The memory card also contained a typed message that said: “I hope your experts are very pleased with the sample provided and I understand the importance of a small exchange to increase our trust.”
The FBI conducted similar dead-drop exchanges over the next several months, including one in August in Virginia in which Tobey concealed a memory card in a chewing gum package containing schematic designs for a Virginia-class submarine. And about $70,000 was paid. court document.
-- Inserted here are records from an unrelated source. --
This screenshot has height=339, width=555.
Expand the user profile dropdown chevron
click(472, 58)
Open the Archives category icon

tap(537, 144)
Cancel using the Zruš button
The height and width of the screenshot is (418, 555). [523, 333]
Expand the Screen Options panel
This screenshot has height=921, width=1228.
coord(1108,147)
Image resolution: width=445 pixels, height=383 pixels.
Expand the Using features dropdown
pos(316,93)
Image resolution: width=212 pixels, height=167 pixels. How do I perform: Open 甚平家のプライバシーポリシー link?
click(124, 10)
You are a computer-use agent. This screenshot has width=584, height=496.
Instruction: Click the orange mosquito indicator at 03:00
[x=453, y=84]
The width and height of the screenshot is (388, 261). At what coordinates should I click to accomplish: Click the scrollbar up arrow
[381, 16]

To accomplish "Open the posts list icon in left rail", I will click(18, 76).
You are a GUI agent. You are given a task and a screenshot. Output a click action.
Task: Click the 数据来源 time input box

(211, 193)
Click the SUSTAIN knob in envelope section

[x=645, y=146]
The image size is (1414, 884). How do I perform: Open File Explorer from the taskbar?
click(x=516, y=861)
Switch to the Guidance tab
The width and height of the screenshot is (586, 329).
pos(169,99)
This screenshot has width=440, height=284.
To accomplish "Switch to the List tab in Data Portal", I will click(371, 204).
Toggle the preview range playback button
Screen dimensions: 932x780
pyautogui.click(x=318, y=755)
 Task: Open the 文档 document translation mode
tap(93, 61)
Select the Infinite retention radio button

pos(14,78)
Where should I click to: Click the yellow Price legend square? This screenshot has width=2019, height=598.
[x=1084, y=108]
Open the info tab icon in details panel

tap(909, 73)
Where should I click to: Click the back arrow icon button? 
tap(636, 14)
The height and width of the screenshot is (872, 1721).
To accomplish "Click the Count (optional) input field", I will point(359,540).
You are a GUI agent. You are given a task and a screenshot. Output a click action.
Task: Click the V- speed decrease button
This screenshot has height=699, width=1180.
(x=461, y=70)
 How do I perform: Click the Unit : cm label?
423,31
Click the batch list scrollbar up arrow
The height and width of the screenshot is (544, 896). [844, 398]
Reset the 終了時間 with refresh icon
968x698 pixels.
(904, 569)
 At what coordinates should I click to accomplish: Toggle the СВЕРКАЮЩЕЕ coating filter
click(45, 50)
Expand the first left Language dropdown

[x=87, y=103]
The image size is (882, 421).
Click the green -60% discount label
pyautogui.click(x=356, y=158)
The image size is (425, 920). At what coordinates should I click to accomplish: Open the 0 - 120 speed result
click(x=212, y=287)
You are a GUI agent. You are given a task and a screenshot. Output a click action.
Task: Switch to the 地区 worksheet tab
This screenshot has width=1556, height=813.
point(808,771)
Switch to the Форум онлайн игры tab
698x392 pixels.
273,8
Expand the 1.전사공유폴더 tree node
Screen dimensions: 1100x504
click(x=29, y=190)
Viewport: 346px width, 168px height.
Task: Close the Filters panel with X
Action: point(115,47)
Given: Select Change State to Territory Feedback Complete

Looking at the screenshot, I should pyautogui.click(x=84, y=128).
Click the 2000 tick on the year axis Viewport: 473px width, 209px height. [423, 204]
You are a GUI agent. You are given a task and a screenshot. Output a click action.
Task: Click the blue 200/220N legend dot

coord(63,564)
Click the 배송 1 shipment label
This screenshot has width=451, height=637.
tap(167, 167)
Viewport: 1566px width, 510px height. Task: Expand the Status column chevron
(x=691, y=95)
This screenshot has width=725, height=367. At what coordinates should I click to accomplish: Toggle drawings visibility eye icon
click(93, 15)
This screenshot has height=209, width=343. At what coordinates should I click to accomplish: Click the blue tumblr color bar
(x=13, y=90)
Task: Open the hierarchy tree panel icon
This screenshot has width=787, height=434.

The complaint alleges violations of the Atomic Energy Act, which prohibits the disclosure of information related to nuclear weapons or nuclear material.
Tobbs is expected to appear in his preliminary courtroom in Martinsburg, West Virginia, on Tuesday.
The FBI says Jonathan Tobey has worked for the US government since 2012, a top-secret security clearance and expertise in naval nuclear propulsion. He has also been assigned to a state-owned laboratory in the Pittsburgh area, which officials say works on nuclear power for the US Navy.
No one responded Sunday afternoon at Tobey’s residence in the Annapolis community by the South River. There was an outside light above the door of their house and a dog was barking inside.
John Cooley, who lives across the street from Toebes, said he counted more than 30 FBI agents on his block from 2:30 p.m. on Saturday until dark. He said the agents went inside the house.